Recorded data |
________________________
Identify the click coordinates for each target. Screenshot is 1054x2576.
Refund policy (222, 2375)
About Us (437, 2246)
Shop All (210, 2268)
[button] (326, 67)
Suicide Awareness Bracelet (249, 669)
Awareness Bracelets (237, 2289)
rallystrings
________________________
Description of the task |
In the records above, find each line with the string "Awareness" and list it.

Task response |
Suicide Awareness Bracelet (249, 669)
Awareness Bracelets (237, 2289)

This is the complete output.